What’s the mystery legal development that helped make this possible? If my guesses are on the right track, it’s probably the Supreme Court’s decision in United States v. Grubbs, which was handed down on March 21, 2006. The Grubbs case is the first Supreme Court decision approving the use of anticipatory warrants.

Ta Da!

Common sense here people.  All those on the left putting their hands up in the air in victory better chill, as well as those on the right wailing that we have lost.  Neither is true.  What IS true tho, is that the Country now has a wiretap law, within FISA, that will allow quick wiretaps of calls into and out of the US by terrorists.

This, my friends, is a good thing.

To think some of you believe that Bush would just capitulate on something this important….give me a break.

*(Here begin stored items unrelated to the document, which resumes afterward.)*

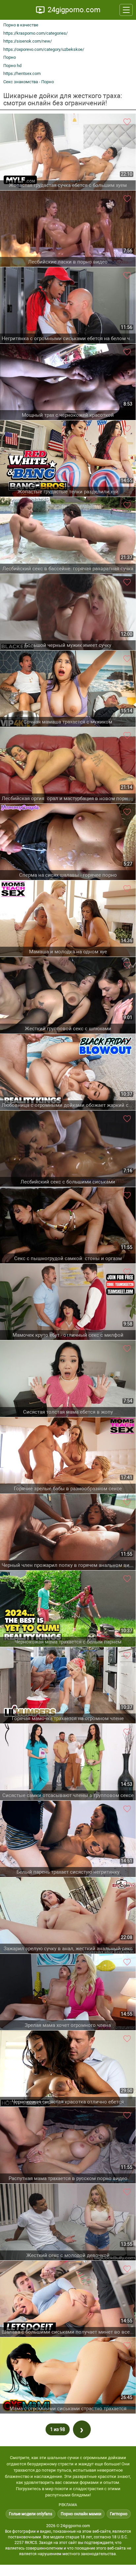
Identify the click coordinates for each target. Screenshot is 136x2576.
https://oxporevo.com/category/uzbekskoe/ (43, 49)
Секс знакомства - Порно (28, 81)
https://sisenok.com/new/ (27, 41)
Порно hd (12, 65)
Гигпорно (118, 2514)
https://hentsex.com (22, 73)
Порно (9, 57)
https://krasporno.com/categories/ (35, 33)
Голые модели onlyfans (30, 2514)
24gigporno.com (74, 10)
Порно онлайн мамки (81, 2514)
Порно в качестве (20, 24)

Shane Harris at Defense Tech has some comments on the AG’s briefing to Congress:

Gonzales also said that the administration submitted an “application” for this order to the judge, and that it was “innovative.” To the first part—application—this raises the question, which the Justice Department hasn’t answered, of whether this recent order applied to one particular intercept, to more than one, or to the entire program. Sen. Schumer pressed Gonzales for some specificity on this point, but the attorney general declined to discuss what he said were “operational details” of the matter. But reading between the lines a bit, I suspect that Gonzales means the administration has come up with an application for electronic surveillance, one that that fits the special parameters of the NSA program, and that this “innovative” application is different from a traditional FISA application. “It took some time for a judge to get comfortable” with this application, Gonzales said, which I think implies that this application is, indeed, unusual. Whether it will be used on a case-by-case basis, or whether it will cover any and all surveillance conducted under the parameters of the NSA program is unclear. But presumably, if a judge has found this new application acceptable, and has ruled that it does work under the intelligence surveillance law, then the administration would use it again if necessary.

More evidence that this is not some cookie cutter program designed to hinder our ability to gather intelligence.  Quite the contrary.